Am 20. August geht es los: Dann zieht Gina-Lisa Lohfink (24) zusammen mit Carsten Spengemann (38) und Manni Ludolf (49) auf die Alm. Anscheinend ist sie der Meinung, dass sie zuvor schon austesten sollte, wie es ist, mit fremden Menschen für ein Reality-Format zusammenzuleben. Deshalb zieht die Ex-Germany's next Topmodel-Kandidatin nun ins Big Brother-Haus.

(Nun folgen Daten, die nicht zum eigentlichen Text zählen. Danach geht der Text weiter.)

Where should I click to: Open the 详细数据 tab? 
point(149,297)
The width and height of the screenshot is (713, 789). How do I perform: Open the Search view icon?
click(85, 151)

Wie Bild erfuhr, wird sich die sexy Blondine am Montag in den BB-Container begeben: „Ja, das stimmt! Ich will wissen, wie es ist, mit so vielen Menschen in einem Raum zu wohnen.“ Wie lange Gina-Lisa die Mitbewohner des Hauses mit ihrer Anwesenheit beehrt, ist nicht bekannt. Es wird sicher spannend, zu beobachten, wie die Bewohner auf den Einzug der aufgedrehten Gina-Lisa reagieren werden. Wer weiß, vielleicht vergessen dann sogar Jordan (18), David (25) und Cosimo (29) mal für eine Weile ihre Streitigkeiten!


Gruss vom Gollum


----------



## Rolli (15 Aug. 2011)

Jaja so ist das wenn man sonst nichts bekommt geht man ins BB Haus auf die Alm oder lässt sich rausholen


----------



## renee123 (18 Aug. 2011)

hallöchen^^


----------